**Exercise**
Please copy out everything from the line containing "Open the Spaces indent mode dropdown" down to the line containing "[x=338, y=345]", both included, keeping every character unchanged.

**Data supplied**
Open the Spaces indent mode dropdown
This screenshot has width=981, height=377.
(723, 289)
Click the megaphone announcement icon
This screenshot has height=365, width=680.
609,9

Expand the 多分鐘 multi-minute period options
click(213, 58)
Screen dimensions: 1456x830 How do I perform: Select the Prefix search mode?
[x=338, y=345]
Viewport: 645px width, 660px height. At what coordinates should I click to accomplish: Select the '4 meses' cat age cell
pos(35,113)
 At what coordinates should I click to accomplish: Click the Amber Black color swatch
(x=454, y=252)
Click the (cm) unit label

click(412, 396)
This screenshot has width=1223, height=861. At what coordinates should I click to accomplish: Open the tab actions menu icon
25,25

* * *

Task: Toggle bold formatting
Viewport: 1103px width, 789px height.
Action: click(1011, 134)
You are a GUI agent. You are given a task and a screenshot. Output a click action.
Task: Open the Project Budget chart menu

---

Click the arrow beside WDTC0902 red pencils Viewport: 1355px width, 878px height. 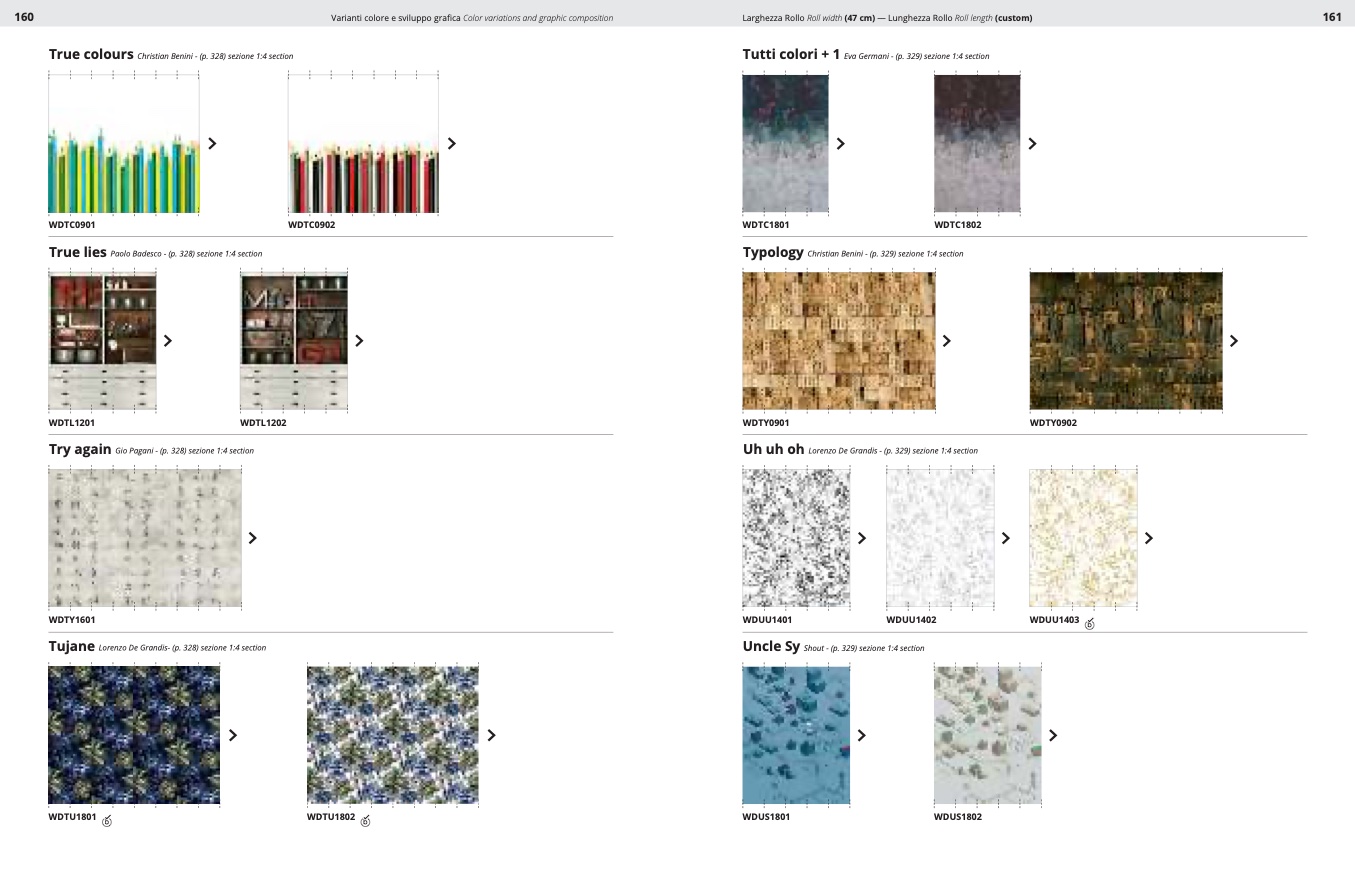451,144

**Result below**
Open the Spaces indent mode dropdown
This screenshot has width=981, height=377.
(723, 289)
Click the megaphone announcement icon
This screenshot has height=365, width=680.
609,9

Expand the 多分鐘 multi-minute period options
click(213, 58)
Screen dimensions: 1456x830 How do I perform: Select the Prefix search mode?
[x=338, y=345]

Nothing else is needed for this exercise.